I'd like to kick off my tribute to Ernie Pyle by saying, Jesus, I'm glad the FBI's finished pulling things out of the alleged Unabomber's cabin. I was beginning to think I was watching clowns pile out of one of those little cars at the circus.
Every day, the FBI would pull something new and amazing out of Theodore Kaczynski's little tool shed: a piece of pipe, a can of fertilizer, a doll with no head, four marbles, a 35,000-word manifesto whining about technology - the same manifesto cut down to 750 words for submission to Reader's Digest - a deflated basketball and a shoe box containing 17 dead mice in Barbie costumes.
Crazynski is a guy who may have killed, wounded and terrorized people for 20 years, but he's portrayed by the media as some sort of rumpled intellectual rascal.
On the other hand, alleged bombers like Timothy McVeigh are portrayed as cold-blooded right-wing nuts.

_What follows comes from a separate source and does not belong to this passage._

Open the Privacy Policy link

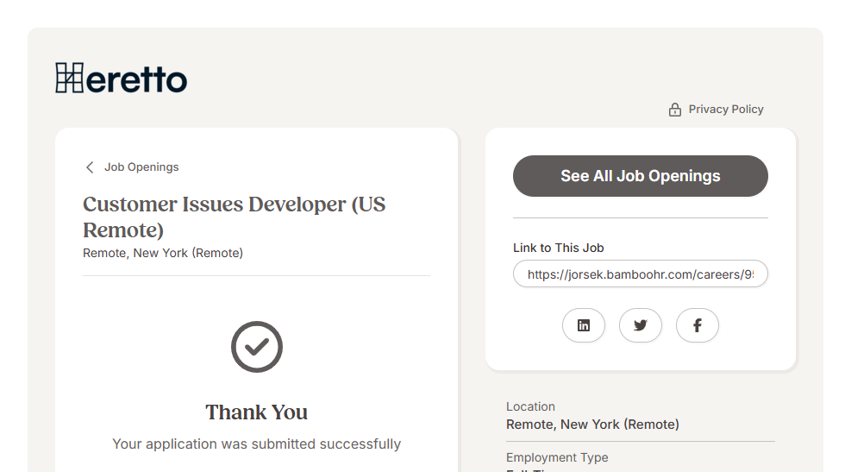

Now that you, poor reader, are in severe non sequitur shock, let me attempt to explain how Ernie Pyle is connected to the Unabomber, right-wing nuts and circus clowns piling out of tiny cars. He isn't. He's dead. But if he were alive, I think he would be involved. Because one thing that Ernie Pyle did better than just about any other writer of his time was explain why war sucks. He did it by foxhole journalism, telling small stories about the real people involved so that readers would understand the ultimate horror of it all.
Today, the war is in our living room on television. It's on the radio in our cars. It's a strange, fragmented war in which fighters from the fringe of our society are locked in battle with demons that many of us can't even identify.
I wish Ernie Pyle was around to cover this war. I wish he could explain to all of us plain ol' stay-at-home, weekend barbeque types what is it about industry that would cause Kaczynski to bomb innocent people. Or why someone like McVeigh would think the best way to get back at a government he hates is to kill a bunch of kids in a preschool.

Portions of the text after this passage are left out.